### Source records
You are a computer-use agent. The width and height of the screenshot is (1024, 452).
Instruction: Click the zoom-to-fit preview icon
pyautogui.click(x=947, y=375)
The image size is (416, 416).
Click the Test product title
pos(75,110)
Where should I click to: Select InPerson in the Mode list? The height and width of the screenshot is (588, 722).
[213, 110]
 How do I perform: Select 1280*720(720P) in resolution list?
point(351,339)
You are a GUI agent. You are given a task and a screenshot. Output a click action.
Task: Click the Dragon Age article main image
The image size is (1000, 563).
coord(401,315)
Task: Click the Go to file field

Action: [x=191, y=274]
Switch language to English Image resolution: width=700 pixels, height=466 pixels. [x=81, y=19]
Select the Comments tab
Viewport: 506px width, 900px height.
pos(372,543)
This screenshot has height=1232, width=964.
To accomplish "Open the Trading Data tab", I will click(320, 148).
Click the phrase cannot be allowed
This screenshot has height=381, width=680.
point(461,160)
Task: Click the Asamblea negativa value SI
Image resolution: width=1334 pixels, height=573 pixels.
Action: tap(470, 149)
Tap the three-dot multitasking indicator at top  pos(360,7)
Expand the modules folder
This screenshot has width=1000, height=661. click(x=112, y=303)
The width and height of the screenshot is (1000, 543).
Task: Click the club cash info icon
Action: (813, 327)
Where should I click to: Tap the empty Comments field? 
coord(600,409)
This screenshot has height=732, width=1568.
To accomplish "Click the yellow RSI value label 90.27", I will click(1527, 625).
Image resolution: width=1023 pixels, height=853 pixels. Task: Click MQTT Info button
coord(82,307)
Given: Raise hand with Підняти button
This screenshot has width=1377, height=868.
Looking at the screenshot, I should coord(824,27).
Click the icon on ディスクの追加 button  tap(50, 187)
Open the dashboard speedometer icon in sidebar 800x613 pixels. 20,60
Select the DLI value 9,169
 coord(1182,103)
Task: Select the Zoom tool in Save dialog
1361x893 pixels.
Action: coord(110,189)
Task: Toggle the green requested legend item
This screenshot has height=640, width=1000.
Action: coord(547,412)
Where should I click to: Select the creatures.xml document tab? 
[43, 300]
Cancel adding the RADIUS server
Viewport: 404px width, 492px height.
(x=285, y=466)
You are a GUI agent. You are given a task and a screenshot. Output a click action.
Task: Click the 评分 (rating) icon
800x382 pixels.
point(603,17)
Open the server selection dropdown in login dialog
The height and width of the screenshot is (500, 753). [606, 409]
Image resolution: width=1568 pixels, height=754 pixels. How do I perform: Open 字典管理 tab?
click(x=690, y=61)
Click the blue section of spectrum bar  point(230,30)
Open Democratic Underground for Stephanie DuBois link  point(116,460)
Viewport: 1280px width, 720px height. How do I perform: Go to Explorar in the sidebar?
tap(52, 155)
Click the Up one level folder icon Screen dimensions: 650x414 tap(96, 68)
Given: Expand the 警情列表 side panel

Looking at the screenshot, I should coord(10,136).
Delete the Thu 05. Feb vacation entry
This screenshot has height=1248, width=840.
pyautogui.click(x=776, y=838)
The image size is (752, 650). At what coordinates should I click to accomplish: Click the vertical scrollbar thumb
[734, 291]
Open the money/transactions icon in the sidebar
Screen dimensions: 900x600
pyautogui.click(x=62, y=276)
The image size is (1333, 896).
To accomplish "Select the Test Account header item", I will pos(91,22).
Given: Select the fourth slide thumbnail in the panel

### TASK GOAL
Look back at the entries above and repeat, unchanged, every line from the line holding "Where should I click to: Tap" through the line holding "Task: Click the 评分 (rating) icon".

### SOLUTION TO THE EXERCISE
Where should I click to: Tap the empty Comments field? 
coord(600,409)
This screenshot has height=732, width=1568.
To accomplish "Click the yellow RSI value label 90.27", I will click(1527, 625).
Image resolution: width=1023 pixels, height=853 pixels. Task: Click MQTT Info button
coord(82,307)
Given: Raise hand with Підняти button
This screenshot has width=1377, height=868.
Looking at the screenshot, I should coord(824,27).
Click the icon on ディスクの追加 button  tap(50, 187)
Open the dashboard speedometer icon in sidebar 800x613 pixels. 20,60
Select the DLI value 9,169
 coord(1182,103)
Task: Select the Zoom tool in Save dialog
1361x893 pixels.
Action: coord(110,189)
Task: Toggle the green requested legend item
This screenshot has height=640, width=1000.
Action: coord(547,412)
Where should I click to: Select the creatures.xml document tab? 
[43, 300]
Cancel adding the RADIUS server
Viewport: 404px width, 492px height.
(x=285, y=466)
You are a GUI agent. You are given a task and a screenshot. Output a click action.
Task: Click the 评分 (rating) icon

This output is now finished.